Doch damit wurde es am Ende nichts. Gegen den von der Elo-Zahl eigentlich schwächer eingeschätzten Arno Zude aus Hofheim (Hessen) unterlag Nyzhnyk und musste so alle Titelträume begraben. "Ich habe die Partie danach noch einmal durchgespielt, konnte aber bislang noch keinen Fehler finden, der zu seiner Niederlage geführt haben soll", sagte Wempe gestern. Christian Krause ist sich jedoch sicher, dass Nyzhnyk in der Partie überzogen hat: "Er wollte seinen Gegner überrennen und ging zu hohes Risiko ein." Dennoch waren sich die beiden sicher, dass der 13-Jährige die erfolgreiche Tradition ukrainischer Schachspieler fortsetzen wird. "Er ist ein Beispiel für die sehr gute professionelle Nachwuchsarbeit, die dort geleistet wird", sagte Krause.

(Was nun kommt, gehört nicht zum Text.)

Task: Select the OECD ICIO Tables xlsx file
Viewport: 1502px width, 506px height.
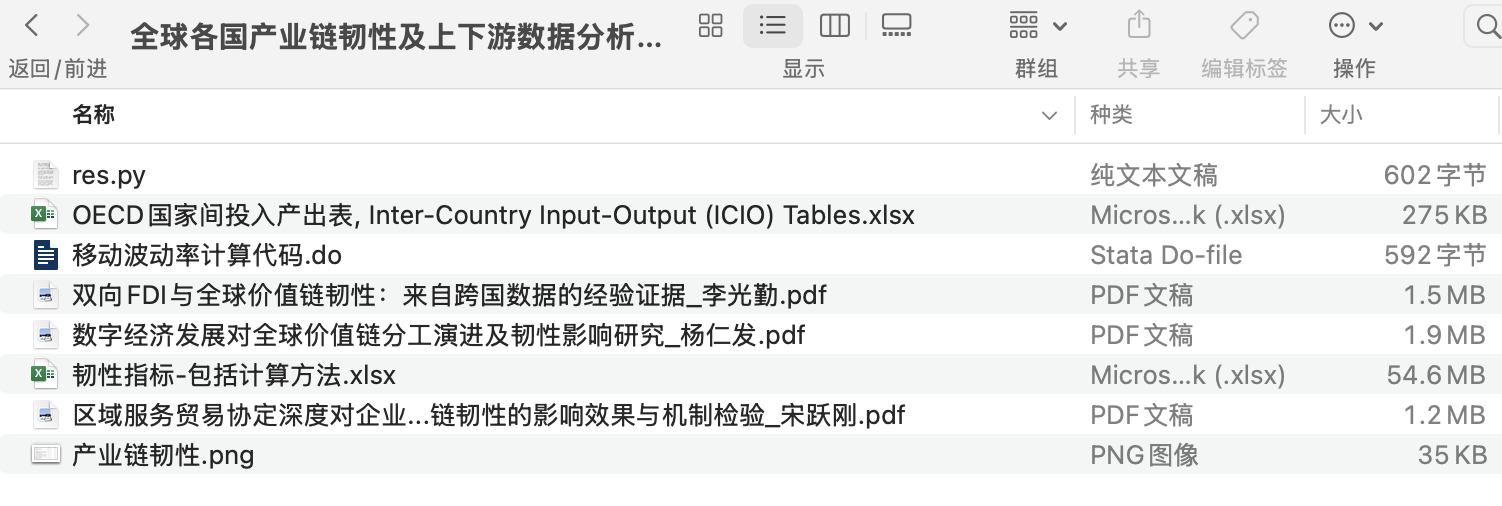Action: click(x=493, y=215)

Statt eines rekordverdächtigen ukrainischen Jungspundes strich in Bad Wörishofen ein älterer Ukrainer die Siegprämie in Höhe von 1500 Euro ein. Vladimir Malaniuk aus Kiew gewann das Turnier mit 7,5 Punkten vor Krasimir Rusev (Bulgarien/7,0 Punkte) und Vladimir Burmakin (Russland/7,0). Illya Nyzhnyk belegte am Ende mit 6,0 Punkten den 14. Platz.